What This Means for Your Strategy

If opportunistic learning is where competitive advantage is built, then marketing needs to shift from campaign-centric thinking to continuous presence.

Tushar Warrier's analysis of always-on marketing captures the problem with campaign bursts: "In the gaps, which is most of the time, the market continues without you." B2B buying decisions don't follow your planning cycle. They follow the buyer's timeline. And if you're only present during campaign windows, you're absent for most of what matters.

This doesn't mean abandoning demand capture. It means recognizing that demand capture only works on buyers who already know you exist. The 6sense research found that buying cycles have compressed from 11.3 months in 2024 to 10.1 months in 2025, partly because AI allows faster research and partly because economic uncertainty is pushing faster decisions. But the shortlist formation hasn't slowed down. If anything, it's happening earlier.

The practical implications:

Invest in category presence, not just product marketing. Buyers form opinions about vendors by observing who shows up consistently in industry conversations. Thought leadership, peer communities, and category-level content build the familiarity that gets you on the Day One list.

Make your content AI-accessible. Structure your website, FAQs, and comparison content so that AI tools can parse and summarize it accurately. If a buyer asks an LLM about your category and your brand doesn't surface, you've lost before you knew you were competing.

Measure what matters before intent. Brand awareness, unaided recall, and share of voice in category conversations are leading indicators of pipeline health. They're harder to measure than MQLs, but they're more predictive of who wins.

Align sales expectations with buyer reality. Your sales team isn't educating buyers. They're validating decisions that are largely already made. The content and positioning that shapes those decisions happens in marketing, months before sales gets involved.

The Long Game Is the Only Game

Marketing is like dating, I've said before. You don't propose on the first ad impression. But opportunistic learning takes that analogy further: by the time someone agrees to a first date, they've already decided whether you're worth their time based on everything they've observed about you from a distance.

The brands that win in B2B aren't the ones with the best pitch deck or the most aggressive SDR cadence. They're the ones that buyers already trust before the buying process begins.
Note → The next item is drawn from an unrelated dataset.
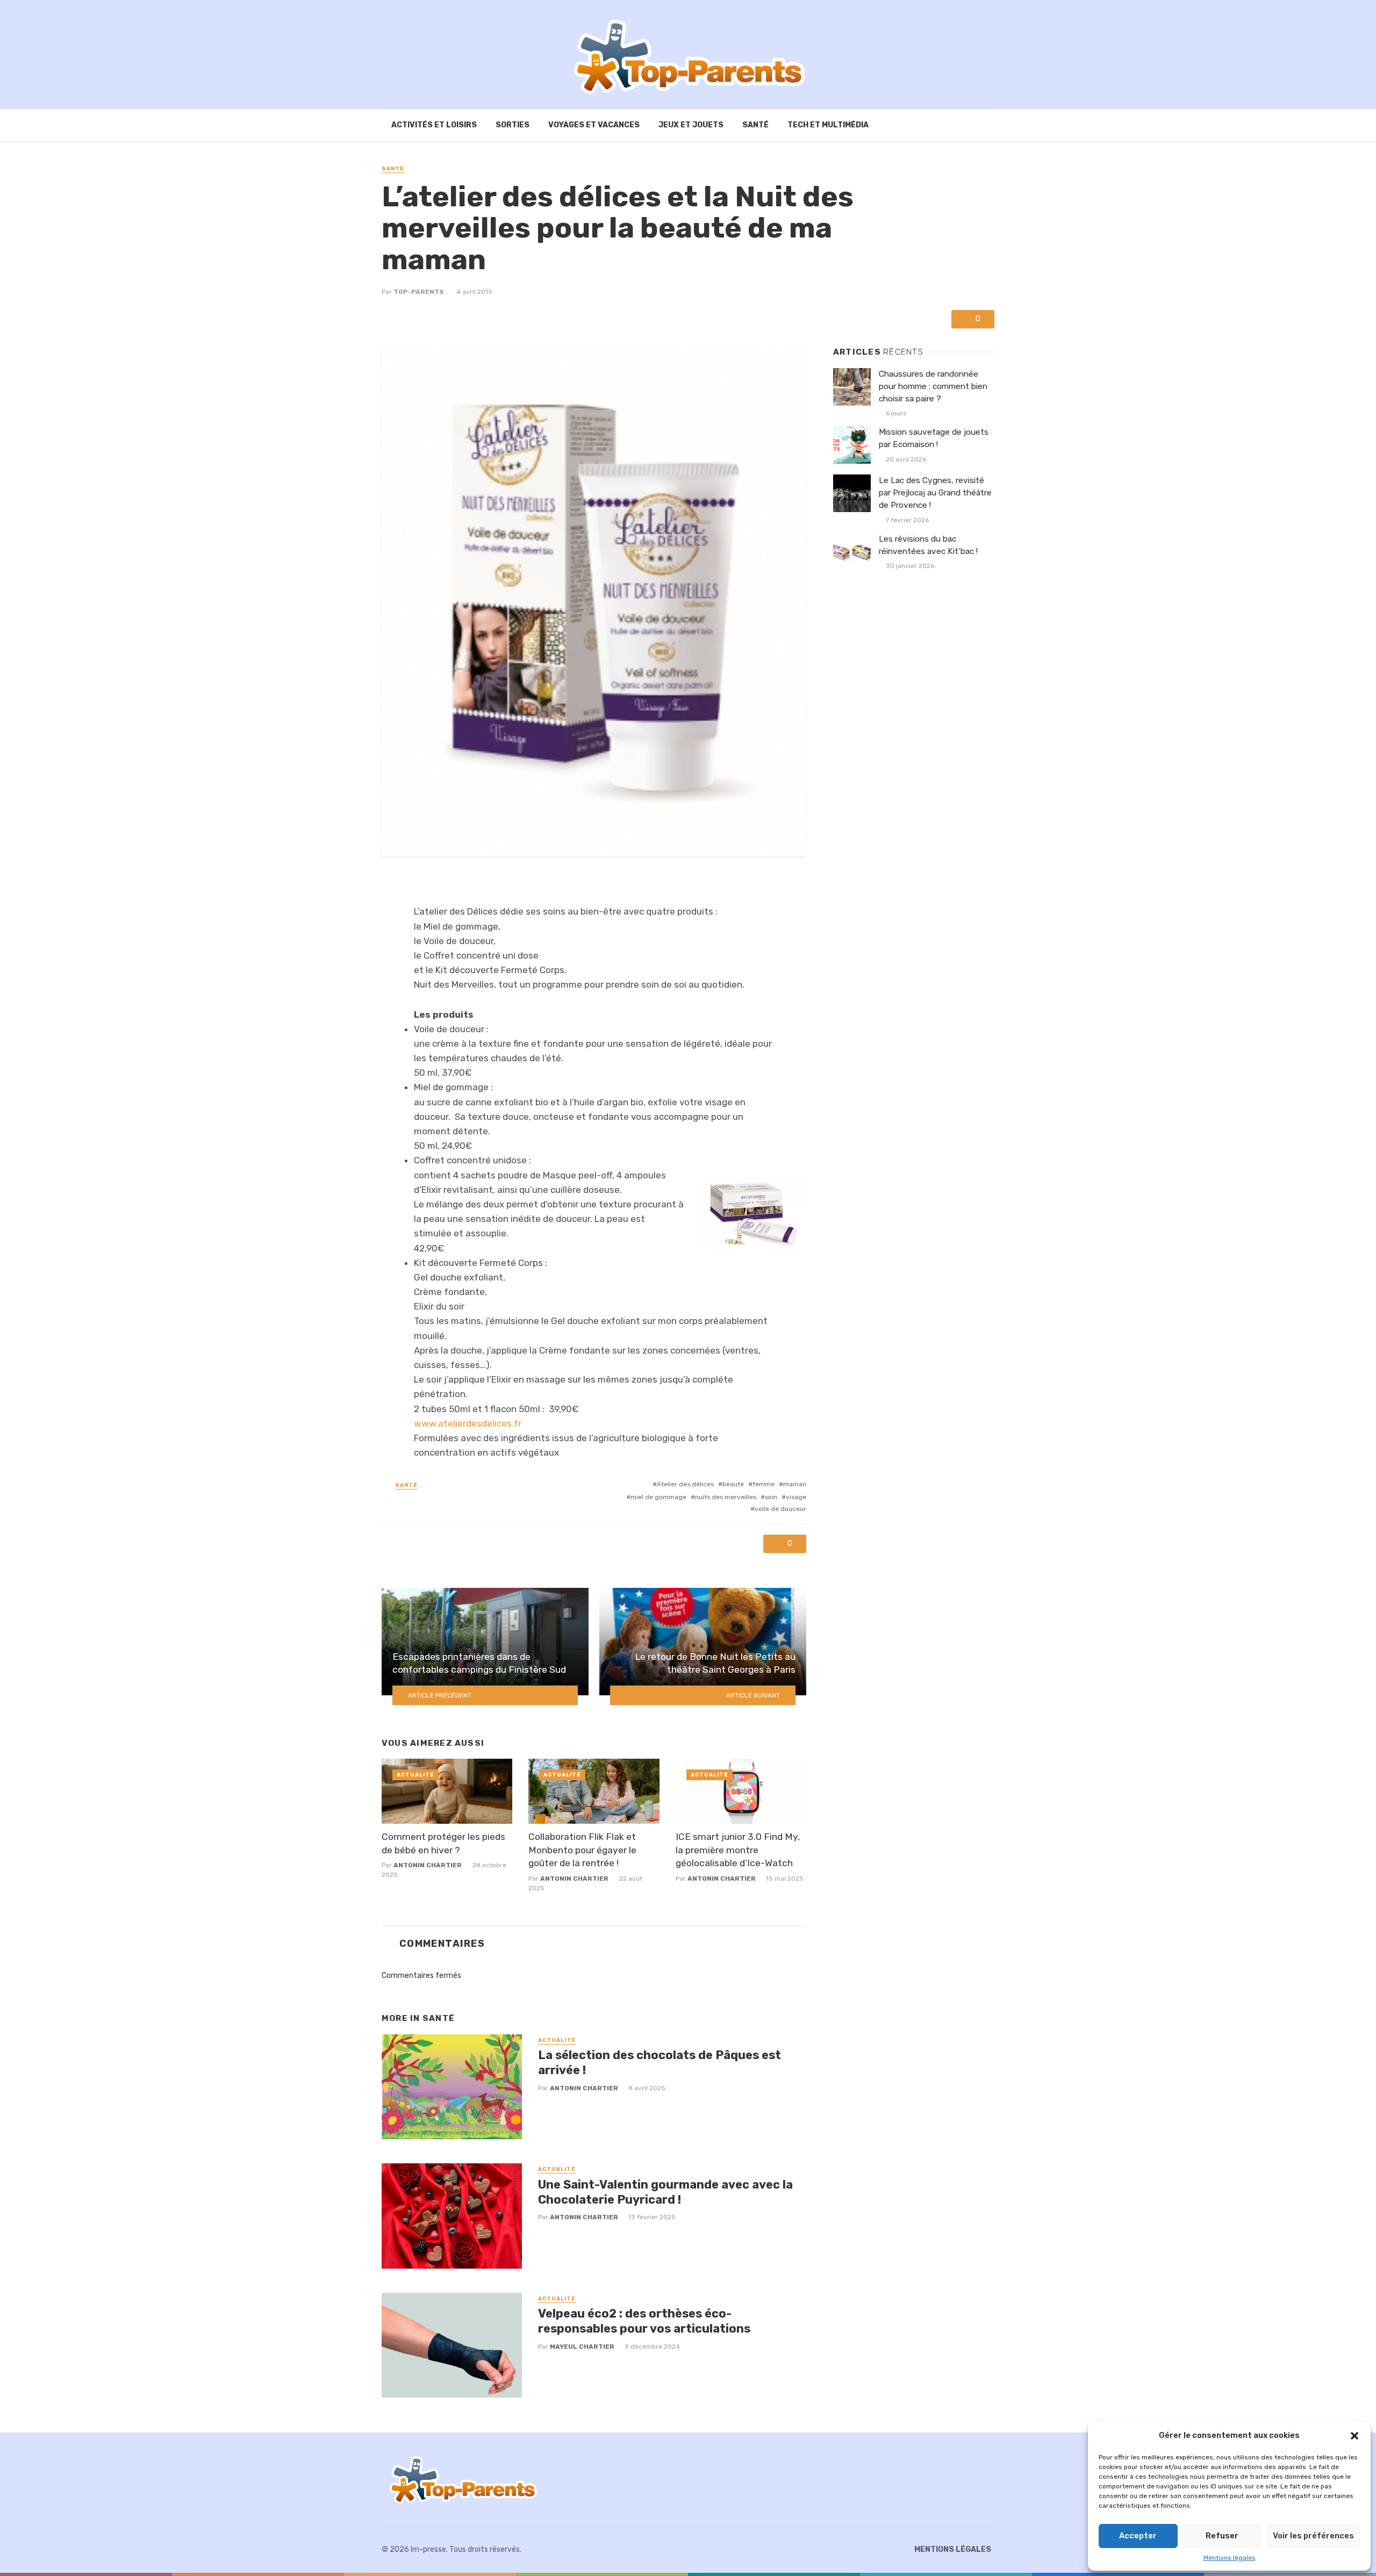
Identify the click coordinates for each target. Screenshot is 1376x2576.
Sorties (512, 124)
They're the ones that showed up consistently, added value to industry conversations, and built mental availability through years of presence, not weeks of campaigns.
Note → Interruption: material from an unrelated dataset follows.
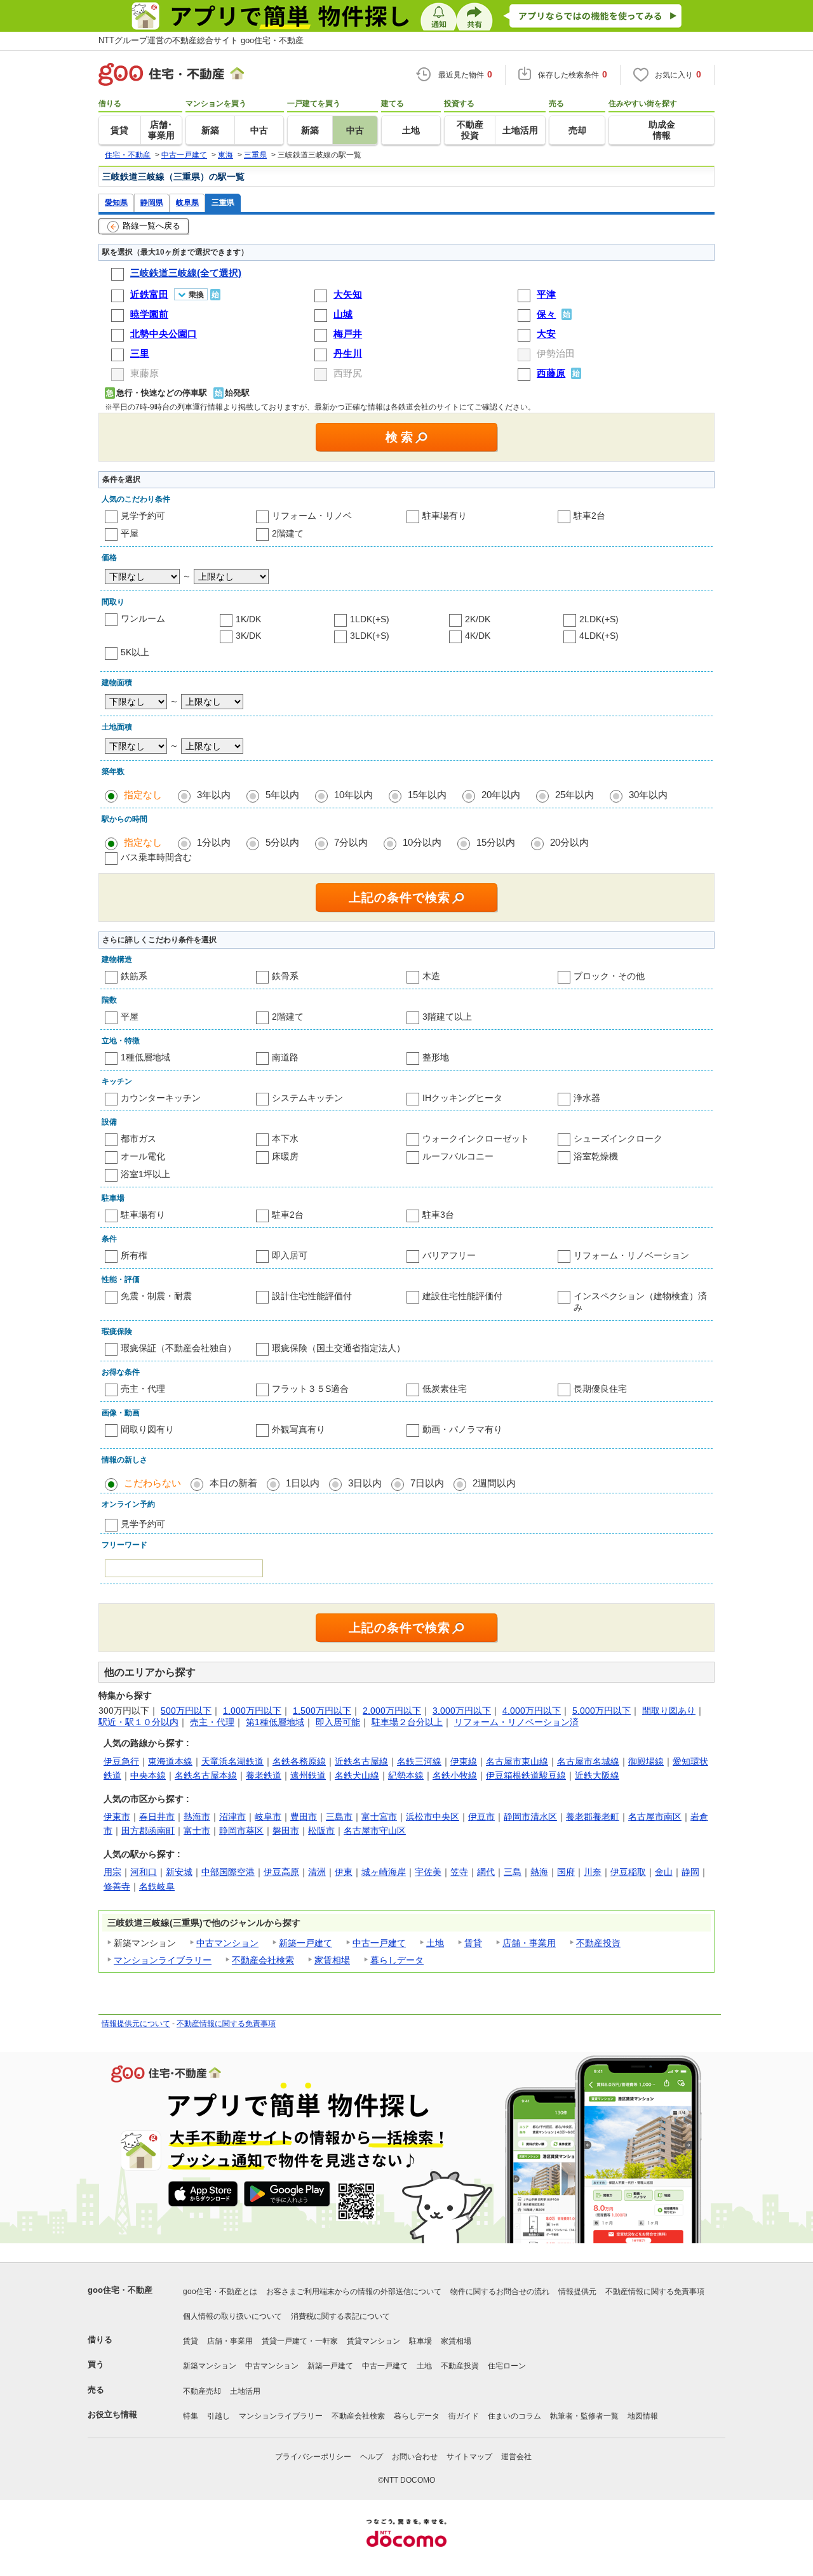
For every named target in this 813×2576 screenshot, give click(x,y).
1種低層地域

Madison Logic's research on brand-to-demand strategy found that buyers won't include you on their Day One list if you haven't built brand recognition and trust before they start looking. That's not a marketing theory. That's the math of how B2B buying actually works.

So here's the question every CMO should be asking: When your future buyers are casually absorbing information about your category, scrolling LinkedIn, reading industry publications, asking AI for vendor comparisons, are you there? Or are you waiting for them to raise their hand before you show up?

Because by the time they raise their hand, they've already decided who to call.